What is needed:
Put every line of the listing from the line containing "Where should I click to: Check" down to the line containing "pyautogui.click(x=2343, y=47)", both included, into a numbered list, leaving out any blank lines.

==== Input

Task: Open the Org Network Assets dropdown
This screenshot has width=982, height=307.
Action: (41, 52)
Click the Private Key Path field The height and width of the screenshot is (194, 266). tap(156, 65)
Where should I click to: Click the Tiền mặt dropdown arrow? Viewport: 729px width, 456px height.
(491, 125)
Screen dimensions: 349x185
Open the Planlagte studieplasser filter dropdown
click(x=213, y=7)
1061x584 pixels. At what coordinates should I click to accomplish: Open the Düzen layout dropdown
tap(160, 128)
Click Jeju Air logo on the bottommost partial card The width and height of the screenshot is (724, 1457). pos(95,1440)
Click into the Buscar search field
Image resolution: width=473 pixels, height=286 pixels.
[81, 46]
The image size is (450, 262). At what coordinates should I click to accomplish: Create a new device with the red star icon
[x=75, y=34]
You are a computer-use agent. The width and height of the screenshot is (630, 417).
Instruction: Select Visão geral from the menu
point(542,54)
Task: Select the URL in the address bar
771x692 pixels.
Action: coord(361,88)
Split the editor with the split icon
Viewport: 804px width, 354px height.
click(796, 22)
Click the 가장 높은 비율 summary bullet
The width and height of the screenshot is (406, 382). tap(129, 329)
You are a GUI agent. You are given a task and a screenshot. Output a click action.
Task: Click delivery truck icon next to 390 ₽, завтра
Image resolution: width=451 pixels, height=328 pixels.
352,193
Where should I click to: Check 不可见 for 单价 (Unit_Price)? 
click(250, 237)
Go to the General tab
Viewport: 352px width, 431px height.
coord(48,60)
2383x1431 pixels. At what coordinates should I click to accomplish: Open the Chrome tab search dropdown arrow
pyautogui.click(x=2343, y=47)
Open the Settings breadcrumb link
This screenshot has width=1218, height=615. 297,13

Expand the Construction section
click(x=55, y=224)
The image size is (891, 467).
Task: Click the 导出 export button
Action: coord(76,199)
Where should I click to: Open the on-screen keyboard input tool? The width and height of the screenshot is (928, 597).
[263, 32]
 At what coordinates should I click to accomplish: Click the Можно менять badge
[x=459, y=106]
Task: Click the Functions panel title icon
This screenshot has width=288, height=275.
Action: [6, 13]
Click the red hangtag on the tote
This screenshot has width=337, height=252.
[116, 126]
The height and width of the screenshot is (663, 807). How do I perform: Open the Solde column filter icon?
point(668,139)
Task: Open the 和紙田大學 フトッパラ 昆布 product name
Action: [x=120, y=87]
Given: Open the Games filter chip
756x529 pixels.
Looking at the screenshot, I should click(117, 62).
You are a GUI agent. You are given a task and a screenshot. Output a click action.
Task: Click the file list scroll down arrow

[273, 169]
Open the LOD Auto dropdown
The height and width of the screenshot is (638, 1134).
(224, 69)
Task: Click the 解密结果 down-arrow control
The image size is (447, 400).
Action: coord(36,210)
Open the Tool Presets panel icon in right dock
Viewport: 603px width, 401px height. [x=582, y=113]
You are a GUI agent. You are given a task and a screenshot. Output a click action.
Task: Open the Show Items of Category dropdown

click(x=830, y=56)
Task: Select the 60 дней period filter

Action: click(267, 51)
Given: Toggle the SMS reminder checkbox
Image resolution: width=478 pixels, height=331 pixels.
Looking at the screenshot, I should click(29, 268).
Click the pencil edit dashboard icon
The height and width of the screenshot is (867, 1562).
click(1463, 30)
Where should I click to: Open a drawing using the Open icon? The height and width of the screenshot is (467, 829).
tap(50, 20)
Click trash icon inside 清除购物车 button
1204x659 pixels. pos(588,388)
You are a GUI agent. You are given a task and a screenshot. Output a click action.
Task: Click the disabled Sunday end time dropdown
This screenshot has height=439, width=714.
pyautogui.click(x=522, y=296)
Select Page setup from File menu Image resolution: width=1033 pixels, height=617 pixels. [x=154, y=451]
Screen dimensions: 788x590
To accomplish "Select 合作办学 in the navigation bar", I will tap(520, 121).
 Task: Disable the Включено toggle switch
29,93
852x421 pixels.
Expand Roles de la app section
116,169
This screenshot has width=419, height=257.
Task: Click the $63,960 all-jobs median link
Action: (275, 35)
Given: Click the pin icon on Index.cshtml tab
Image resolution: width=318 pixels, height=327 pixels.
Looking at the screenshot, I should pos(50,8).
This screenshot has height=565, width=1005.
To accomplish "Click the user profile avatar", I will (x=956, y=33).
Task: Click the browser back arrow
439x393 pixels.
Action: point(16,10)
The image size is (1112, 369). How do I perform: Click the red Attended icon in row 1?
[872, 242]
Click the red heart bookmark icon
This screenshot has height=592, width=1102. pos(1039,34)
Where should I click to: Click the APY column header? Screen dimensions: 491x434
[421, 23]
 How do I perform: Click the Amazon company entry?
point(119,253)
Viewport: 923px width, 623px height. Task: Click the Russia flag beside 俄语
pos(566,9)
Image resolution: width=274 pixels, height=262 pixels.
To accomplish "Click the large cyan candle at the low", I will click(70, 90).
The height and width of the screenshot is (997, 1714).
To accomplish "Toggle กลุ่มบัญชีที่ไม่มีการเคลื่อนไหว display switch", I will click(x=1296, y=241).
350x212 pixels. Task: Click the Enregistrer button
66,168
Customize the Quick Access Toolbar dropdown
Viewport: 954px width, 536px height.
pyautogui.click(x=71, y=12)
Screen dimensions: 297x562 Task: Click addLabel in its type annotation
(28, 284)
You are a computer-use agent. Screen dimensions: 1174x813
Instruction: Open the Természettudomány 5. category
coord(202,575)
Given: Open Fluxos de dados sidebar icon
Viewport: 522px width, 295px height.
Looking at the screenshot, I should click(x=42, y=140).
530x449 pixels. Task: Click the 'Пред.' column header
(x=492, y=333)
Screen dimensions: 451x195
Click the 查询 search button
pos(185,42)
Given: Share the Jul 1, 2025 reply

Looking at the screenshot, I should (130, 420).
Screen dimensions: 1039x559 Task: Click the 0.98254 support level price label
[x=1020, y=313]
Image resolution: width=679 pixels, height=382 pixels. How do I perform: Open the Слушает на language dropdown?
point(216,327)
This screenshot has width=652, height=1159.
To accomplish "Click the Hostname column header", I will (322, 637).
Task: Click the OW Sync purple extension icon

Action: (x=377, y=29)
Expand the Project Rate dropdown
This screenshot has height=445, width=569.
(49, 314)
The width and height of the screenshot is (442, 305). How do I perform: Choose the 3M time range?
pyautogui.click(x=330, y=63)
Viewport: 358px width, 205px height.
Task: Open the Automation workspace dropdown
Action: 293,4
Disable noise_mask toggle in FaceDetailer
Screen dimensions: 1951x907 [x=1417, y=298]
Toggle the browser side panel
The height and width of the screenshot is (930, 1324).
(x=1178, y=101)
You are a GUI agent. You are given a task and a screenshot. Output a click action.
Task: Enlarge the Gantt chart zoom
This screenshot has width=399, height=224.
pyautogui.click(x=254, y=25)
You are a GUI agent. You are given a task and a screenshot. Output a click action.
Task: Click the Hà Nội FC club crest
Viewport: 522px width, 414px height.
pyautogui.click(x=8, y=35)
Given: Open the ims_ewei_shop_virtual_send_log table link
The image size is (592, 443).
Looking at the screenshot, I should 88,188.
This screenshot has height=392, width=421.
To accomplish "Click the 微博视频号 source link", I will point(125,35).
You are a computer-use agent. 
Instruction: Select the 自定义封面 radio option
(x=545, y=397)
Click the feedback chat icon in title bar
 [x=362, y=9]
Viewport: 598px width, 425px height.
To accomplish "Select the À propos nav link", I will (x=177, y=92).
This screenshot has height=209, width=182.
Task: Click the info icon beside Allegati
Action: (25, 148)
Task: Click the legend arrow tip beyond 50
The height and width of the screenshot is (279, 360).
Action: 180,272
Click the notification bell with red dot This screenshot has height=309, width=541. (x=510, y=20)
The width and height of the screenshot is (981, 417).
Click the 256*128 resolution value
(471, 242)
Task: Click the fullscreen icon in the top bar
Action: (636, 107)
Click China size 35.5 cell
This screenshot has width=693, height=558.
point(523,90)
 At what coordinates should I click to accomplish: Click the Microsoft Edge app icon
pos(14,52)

========

Final answer:
1. Where should I click to: Check 不可见 for 单价 (Unit_Price)? 
2. click(250, 237)
3. Go to the General tab
4. Viewport: 352px width, 431px height.
5. coord(48,60)
6. 2383x1431 pixels. At what coordinates should I click to accomplish: Open the Chrome tab search dropdown arrow
7. pyautogui.click(x=2343, y=47)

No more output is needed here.